This unique promenade adaptation of Japanese author Naoki Higashida’s book The Reason I Jump turns the Children’s Wood at North Kelvin Meadow – a patch of wooded, communal tenement garden just north of Glasgow’s busy West End – into a tricky-to-navigate maze boundaried by zigzag-shaped wooden slats. Designed by Andre Dekker and Geert van de Camp of Rotterdam-based art and architecture group Observatorium, these barriers allow us to view all around us, but often not actually to reach our destination without taking the long way around.
Perhaps the very design of the piece is intended to mirror the inner life of a person with autism – as much as that can be understood given the many and varied different manifestations of the condition – with different routes mapped out to take us all to the same destination in the end. As we walk, we encounter small stages and performance spaces set within clearings and sheltered under trees, and at each point one of the ensemble of autistic performers assembled by creator and director Graham Eatough waits to talk to us.
Each has a prepared monologue on the subject of their own life with autism, an enlightening reflection with brings a sense of recognition within the audience; for example, Calum Macritchie muses on his own love for jumping and the feeling of being liberated from gravity as his feet leave the ground, and Emma McCaffrey – a powerful actor who has worked with the Lung Ha’s company – makes a vivid plea for understanding.
At intervals, Japanese flute player Philip Horan moves between the stages and each actor silently performs to the reading of a short piece of text from the 2007 book by Higashida, a 13-year-old who communicated non-verbally at the time of the book’s writing. One particularly striking example is a masked play on the central stage involving the whole company, a story in which a wide-eyed young boy imagines his own death and – unable to read her mother’s mood properly as he observes from the afterlife – the moral dilemma of whether to purge his memories and being from existence if it means he might be reborn as his parents’ next child.

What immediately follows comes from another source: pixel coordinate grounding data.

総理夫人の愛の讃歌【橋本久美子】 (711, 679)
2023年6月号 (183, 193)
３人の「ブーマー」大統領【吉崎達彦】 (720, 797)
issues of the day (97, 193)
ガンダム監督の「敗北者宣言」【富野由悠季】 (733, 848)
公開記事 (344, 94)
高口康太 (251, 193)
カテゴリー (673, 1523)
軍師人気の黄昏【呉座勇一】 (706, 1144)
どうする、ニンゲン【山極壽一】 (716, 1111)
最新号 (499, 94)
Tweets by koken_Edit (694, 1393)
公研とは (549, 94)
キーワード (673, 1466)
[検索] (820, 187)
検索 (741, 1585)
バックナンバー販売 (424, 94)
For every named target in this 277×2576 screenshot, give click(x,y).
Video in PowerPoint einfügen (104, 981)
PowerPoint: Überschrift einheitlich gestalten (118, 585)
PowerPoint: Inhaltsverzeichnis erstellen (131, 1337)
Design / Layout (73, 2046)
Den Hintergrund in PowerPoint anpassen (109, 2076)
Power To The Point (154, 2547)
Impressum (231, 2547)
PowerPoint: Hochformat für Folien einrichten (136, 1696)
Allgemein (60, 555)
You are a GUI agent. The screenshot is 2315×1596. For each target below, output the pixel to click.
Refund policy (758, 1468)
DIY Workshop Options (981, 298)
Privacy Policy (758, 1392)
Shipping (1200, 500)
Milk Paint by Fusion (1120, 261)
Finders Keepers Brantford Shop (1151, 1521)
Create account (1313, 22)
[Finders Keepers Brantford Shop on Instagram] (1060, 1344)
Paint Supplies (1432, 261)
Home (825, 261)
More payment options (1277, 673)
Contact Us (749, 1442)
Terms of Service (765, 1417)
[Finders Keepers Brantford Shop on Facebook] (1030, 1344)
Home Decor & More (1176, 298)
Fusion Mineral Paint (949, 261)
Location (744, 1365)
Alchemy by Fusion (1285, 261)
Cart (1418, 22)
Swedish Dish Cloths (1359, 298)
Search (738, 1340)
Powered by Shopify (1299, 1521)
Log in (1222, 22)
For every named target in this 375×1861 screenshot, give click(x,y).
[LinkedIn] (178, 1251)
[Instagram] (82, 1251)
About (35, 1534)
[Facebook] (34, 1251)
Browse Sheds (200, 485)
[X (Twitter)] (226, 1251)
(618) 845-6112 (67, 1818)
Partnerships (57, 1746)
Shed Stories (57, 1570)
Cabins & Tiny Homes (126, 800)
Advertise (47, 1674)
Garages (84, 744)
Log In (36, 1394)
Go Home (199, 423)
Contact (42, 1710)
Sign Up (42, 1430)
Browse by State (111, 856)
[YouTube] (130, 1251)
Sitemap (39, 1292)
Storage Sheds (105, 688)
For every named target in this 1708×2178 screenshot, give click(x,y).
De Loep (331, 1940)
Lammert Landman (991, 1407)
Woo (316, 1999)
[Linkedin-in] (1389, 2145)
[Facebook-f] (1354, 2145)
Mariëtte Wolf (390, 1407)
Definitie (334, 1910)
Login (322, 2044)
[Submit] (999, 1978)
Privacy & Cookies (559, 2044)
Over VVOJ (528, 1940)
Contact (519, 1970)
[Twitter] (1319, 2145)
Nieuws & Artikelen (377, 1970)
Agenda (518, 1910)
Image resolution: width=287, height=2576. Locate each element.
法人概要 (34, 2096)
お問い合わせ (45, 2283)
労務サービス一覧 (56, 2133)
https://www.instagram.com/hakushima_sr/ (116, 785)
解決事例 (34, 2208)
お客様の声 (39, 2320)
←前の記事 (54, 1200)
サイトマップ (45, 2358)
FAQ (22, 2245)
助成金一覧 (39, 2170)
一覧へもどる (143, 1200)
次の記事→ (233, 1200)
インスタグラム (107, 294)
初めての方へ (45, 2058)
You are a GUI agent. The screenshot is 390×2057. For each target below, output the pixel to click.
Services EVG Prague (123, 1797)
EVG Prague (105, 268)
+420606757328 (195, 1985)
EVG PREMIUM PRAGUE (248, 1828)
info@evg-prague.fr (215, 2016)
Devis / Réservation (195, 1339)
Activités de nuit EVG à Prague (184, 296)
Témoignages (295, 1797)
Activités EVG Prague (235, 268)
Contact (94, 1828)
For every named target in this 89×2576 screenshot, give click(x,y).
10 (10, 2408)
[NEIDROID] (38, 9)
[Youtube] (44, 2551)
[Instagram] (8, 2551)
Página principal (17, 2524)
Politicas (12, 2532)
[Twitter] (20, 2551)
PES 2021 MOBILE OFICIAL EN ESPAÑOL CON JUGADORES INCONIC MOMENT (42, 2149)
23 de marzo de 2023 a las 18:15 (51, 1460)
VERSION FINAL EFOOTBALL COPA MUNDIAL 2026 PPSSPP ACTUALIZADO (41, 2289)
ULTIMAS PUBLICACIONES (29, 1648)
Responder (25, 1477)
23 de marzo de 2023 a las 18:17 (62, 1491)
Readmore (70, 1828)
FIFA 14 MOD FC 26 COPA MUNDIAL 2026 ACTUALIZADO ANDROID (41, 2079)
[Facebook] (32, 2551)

Throughout, a continued emphasis on engagement with nature as a means toward good mental health is made, and the delightfully reflective and personal – and autism-friendly, naturally – manner in which the piece is experienced allows the audience to commune with the space and performances on their own terms. With a recommended participation time of around an hour, the experience is one of total immersion while still feeling able to breathe clearly.